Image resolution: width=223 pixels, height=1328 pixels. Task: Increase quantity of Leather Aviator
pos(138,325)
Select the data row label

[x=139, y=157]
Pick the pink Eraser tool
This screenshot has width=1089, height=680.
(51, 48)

_TASK PROMPT:_ Your job is to give the data above again exactly, in full.

_WRITTEN REPLY:_
Image resolution: width=223 pixels, height=1328 pixels. Task: Increase quantity of Leather Aviator
pos(138,325)
Select the data row label

[x=139, y=157]
Pick the pink Eraser tool
This screenshot has width=1089, height=680.
(51, 48)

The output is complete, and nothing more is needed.